:: Passage ::
I know about, and use, -1, but the full name makes the post more
understandable to those that don't.


> >> Otherwise, I keep a list of all the packages I have installed
> >> -- something Gentoo should provide automatically, but 'world'
> >> doesn't,

> > Yes it does. world provides a list of all packages YOU have installed.
> 
> Rubbish !  It doesn't list packages installed in support of another
> during the same emerge command.

Read what I wrote again. Hell, I even emphasised YOU and you missed it.
Dependencies are installed by portage, not the user. I don't give a
flying fig whether libfoo is installed or why it was installed, as long
as the packages that need it can find it. However, I don't want cruft on
my system, and world lets me avoid that, because I can remove all
packages that were neither installed by me nor a dependency of something
else.

> >   qpkg -I
> >   equery list
> >   find /var/db/pkg -name '*.ebuild'
> > will all do this.
> 
> Yes exactly, as I said, I started my own list from 'qpkg -I',
> but that doesn't update the list nor tell me when/why I installed
> things.

The list is automatically updated, it is in /var/db, just not as a single
text file like world. As for when you installed things, this information
is in /var/log/emerge.log, which can be read manually or parsed by tools
like genlop. I don't think anything is intelligent enough to work out why
you installed a package. If you mean to mark what pulled it in as a
dependency, that information is irrelevant. Does it really matter which
package caused X to be installed (probably kdebase on my systems)

:: Information shown ::
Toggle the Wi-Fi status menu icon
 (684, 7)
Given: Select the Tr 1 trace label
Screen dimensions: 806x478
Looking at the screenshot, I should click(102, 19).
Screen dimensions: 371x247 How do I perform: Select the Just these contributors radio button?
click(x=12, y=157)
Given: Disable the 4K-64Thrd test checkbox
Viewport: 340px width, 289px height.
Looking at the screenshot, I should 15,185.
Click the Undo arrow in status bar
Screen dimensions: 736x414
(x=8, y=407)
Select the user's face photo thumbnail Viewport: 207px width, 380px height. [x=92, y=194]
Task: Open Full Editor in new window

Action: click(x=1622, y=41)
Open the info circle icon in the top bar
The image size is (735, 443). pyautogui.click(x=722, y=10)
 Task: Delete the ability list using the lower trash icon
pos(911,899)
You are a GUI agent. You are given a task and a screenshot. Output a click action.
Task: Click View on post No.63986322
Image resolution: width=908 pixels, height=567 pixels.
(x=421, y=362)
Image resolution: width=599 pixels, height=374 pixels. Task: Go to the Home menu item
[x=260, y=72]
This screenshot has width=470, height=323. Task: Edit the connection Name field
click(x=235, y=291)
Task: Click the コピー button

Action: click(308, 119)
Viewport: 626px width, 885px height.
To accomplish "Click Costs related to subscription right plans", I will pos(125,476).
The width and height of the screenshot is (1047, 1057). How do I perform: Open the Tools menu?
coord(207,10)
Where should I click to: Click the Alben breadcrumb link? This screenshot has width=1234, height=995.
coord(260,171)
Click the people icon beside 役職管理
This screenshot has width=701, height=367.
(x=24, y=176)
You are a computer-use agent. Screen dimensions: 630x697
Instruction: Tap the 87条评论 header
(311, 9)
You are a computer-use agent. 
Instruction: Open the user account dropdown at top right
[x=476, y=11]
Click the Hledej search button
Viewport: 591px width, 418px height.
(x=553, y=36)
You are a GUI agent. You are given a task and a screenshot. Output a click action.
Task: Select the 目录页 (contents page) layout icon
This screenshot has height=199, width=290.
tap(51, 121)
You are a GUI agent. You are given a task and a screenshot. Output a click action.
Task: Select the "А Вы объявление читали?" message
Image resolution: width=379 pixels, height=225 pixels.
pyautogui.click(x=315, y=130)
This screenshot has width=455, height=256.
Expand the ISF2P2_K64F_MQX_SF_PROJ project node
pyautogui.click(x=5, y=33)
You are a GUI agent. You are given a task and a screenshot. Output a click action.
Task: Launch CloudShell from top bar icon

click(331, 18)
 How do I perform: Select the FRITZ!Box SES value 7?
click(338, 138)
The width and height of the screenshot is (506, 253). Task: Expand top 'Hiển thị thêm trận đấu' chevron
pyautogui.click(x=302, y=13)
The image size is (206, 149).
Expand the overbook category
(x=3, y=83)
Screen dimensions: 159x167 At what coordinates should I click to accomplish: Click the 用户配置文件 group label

:: Instructions for the task ::
Can you carry on the post about tracking installed Gentoo packages, picking up right after its last words? The listing is drawn from a different source than the post.

:: Task answer ::
when so many others depend on it. The original dependent package may not
even be present, as with kdebase here.

> Really, I am constantly shocked by the blinkers some people wear:
> "That's the way you're supposed to do it & everyone else does".

The quote should be "that's how world is supposed to be used". You are
trying to do something for which world was not designed. Don't blame a
hammer because it does a poor job of driving in screws, find a
screwdriver instead.

> Anyway, enough of this side-issue for now.

The world concept is a core part of Gentoo, it can never be considered a
side issue. The main problem with world is the number of people that do
not understand the concept correctly. Not because they are stupid, but
because it is not obviously documented in the handbook, I too screwed up
my world file on my first Gentoo system.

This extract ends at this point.